REQUIRED WORK → Respond with exact copies of the lines running from the line that contains "椒鹽魚塊 (2磅) (62, 1386)" to the end of the material.

DATA FOR ANALYSIS →
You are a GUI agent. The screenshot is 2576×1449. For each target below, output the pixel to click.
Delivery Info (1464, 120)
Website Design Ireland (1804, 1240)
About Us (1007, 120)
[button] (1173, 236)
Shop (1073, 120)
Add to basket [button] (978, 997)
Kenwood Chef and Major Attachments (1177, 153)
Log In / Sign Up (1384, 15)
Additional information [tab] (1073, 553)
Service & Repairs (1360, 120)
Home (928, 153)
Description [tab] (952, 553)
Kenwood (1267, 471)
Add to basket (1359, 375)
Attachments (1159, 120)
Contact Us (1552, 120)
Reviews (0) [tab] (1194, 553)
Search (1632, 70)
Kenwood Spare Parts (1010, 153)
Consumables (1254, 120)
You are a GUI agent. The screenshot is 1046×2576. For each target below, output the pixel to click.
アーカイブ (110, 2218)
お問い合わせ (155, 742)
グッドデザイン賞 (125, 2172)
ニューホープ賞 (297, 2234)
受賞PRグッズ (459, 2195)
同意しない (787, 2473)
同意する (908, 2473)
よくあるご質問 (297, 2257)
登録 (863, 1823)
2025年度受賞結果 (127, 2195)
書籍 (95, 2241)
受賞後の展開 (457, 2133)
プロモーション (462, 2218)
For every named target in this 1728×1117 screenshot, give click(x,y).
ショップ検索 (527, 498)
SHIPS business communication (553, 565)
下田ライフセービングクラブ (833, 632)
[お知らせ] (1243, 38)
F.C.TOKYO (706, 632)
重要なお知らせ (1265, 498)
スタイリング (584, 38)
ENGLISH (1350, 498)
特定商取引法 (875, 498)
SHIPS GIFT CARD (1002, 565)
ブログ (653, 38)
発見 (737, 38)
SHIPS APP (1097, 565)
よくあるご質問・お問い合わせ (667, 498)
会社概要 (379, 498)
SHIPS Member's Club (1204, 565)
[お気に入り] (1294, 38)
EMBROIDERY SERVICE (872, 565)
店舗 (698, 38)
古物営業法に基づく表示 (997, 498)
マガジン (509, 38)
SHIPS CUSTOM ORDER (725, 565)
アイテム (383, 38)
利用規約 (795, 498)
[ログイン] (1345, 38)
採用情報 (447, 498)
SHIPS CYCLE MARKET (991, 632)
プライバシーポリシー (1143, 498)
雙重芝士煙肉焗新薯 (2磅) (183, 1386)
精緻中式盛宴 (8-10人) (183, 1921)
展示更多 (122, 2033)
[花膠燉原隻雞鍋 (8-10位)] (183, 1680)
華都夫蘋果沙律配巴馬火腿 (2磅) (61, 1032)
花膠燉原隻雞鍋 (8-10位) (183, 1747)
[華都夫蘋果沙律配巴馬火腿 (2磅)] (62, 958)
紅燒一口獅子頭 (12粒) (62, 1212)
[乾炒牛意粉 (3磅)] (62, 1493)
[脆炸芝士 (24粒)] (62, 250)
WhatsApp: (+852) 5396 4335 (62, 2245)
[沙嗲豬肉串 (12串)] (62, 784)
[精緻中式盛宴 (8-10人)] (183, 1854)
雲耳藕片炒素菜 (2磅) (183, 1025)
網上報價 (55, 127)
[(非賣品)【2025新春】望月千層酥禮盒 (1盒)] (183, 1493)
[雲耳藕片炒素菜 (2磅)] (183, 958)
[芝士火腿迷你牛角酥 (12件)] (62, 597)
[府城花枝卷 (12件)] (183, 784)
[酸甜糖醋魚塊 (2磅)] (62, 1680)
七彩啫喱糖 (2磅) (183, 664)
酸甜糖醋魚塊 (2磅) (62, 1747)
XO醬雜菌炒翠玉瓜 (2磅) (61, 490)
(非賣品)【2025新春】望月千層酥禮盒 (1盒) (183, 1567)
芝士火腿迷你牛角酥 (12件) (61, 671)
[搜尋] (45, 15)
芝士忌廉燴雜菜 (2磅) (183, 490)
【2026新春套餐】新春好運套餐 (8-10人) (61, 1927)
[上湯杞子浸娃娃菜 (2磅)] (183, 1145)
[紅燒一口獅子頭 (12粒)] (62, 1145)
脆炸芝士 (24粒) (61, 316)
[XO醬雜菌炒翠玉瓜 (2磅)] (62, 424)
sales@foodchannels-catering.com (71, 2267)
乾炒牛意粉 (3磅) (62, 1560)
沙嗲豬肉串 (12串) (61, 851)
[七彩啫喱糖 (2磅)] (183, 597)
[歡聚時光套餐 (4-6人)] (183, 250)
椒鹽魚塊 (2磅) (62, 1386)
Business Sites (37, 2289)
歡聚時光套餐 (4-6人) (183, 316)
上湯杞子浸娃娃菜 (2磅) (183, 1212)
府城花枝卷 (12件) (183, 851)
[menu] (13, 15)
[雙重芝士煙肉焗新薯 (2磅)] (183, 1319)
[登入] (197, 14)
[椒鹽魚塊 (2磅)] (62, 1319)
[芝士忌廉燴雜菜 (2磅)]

TASK SOLUTION →
椒鹽魚塊 (2磅) (62, 1386)
Business Sites (37, 2289)
歡聚時光套餐 (4-6人) (183, 316)
上湯杞子浸娃娃菜 (2磅) (183, 1212)
府城花枝卷 (12件) (183, 851)
[menu] (13, 15)
[雙重芝士煙肉焗新薯 (2磅)] (183, 1319)
[登入] (197, 14)
[椒鹽魚塊 (2磅)] (62, 1319)
[芝士忌廉燴雜菜 (2磅)]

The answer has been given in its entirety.